Faire preuve de volonté politique impliquera de soutenir cette vision par des actions concrètes, notamment des investissements constants dans les systèmes de santé et l’infrastructure réglementaire. Sans financement adéquat, les lacunes en matière de qualité et d’accès aux médicaments persisteront.
En outre, les parlements jouent également un rôle essentiel dans l’alignement des lois nationales sur les normes internationales, en veillant à ce que les autorités chargées de la réglementation disposent du pouvoir d’agir de manière décisive. Une législation claire et cohérente indique que la santé maternelle et les médicaments de qualité garantie sont une priorité politique.
T.T. : l’action multisectorielle signifie que chacun a un rôle à jouer. Comment des scientifiques et des chercheurs comme moi peuvent-ils aider des parlementaires comme vous à faire des progrès significatifs sur la question ?
O.A. : les scientifiques et les chercheurs jouent un rôle essentiel pour aider les parlementaires à prendre des décisions éclairées et efficaces, en particulier sur des questions complexes telles que l’accès à des médicaments de qualité garantie. L’un des plus grands obstacles auxquels nous sommes confrontés est le manque de données précises et opportunes. La collaboration avec des experts techniques comme vous est cruciale, non seulement pour fournir des données probantes, mais aussi pour aider à traduire les résultats en informations pertinentes pour les politiques.
Dans le même temps, nous devons améliorer les connaissances en matière de données chez les parlementaires et notre personnel afin de favoriser une culture fondée davantage sur des données probantes au sein des parlements.
Toutefois les données probantes seules ne suffisent pas : nous devons également établir un lien avec les personnes derrière les chiffres. Vos travaux de recherche, associés à des histoires vécues et à des voix communautaires, peuvent contribuer à humaniser le problème et à faire comprendre la nécessité d’une action urgente.

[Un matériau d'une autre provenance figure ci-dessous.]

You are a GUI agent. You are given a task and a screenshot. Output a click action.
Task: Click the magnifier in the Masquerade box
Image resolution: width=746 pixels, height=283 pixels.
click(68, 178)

Ensemble, nous pouvons combler le fossé entre les données, les personnes et les politiques.
T.T. : dans le cadre du partenariat entre l’UIP et l’Organisation mondiale de la Santé (OMS), vous collaborez avec l’OMS depuis de nombreuses années. Dans cinq ans, à quoi ressemblerait le succès pour vous ? Quels sont les signes qui vous indiqueraient que vos efforts parlementaires ont fait une réelle différence pour les femmes et les familles ?
O.A. : le partenariat entre l’UIP et l’OMS a joué un rôle déterminant dans le rapprochement entre les communautés scientifiques et parlementaires. Cette collaboration est fondamentale pour soutenir le plaidoyer parlementaire mondial, en veillant à ce que le leadership politique et les éléments de preuve scientifiques aillent de pair. Elle crée également des espaces précieux pour les parlementaires afin d’apprendre des expériences des autres, de comprendre ce qui fonctionne dans différents contextes et d’adapter les approches réussies à leur propre pays.
À une époque où l’attention mondiale se tourne souvent vers les conflits et la sécurité – la réponse à court terme aux crises – des progrès réels signifieraient que nous avons mis de l’ordre dans nos priorités, en plaçant la santé et la vie des femmes et des enfants au centre des programmes nationaux.
Des signes d’impact pourraient être une législation révisée qui renforce la réglementation des médicaments, une augmentation des budgets alloués à la santé pour protéger la santé de la mère, des gouvernements qui achètent les bons médicaments en quantité suffisante, et des parlementaires qui œuvrent au-delà des lignes de partis, débattent publiquement et exigent des mesures sur ces questions.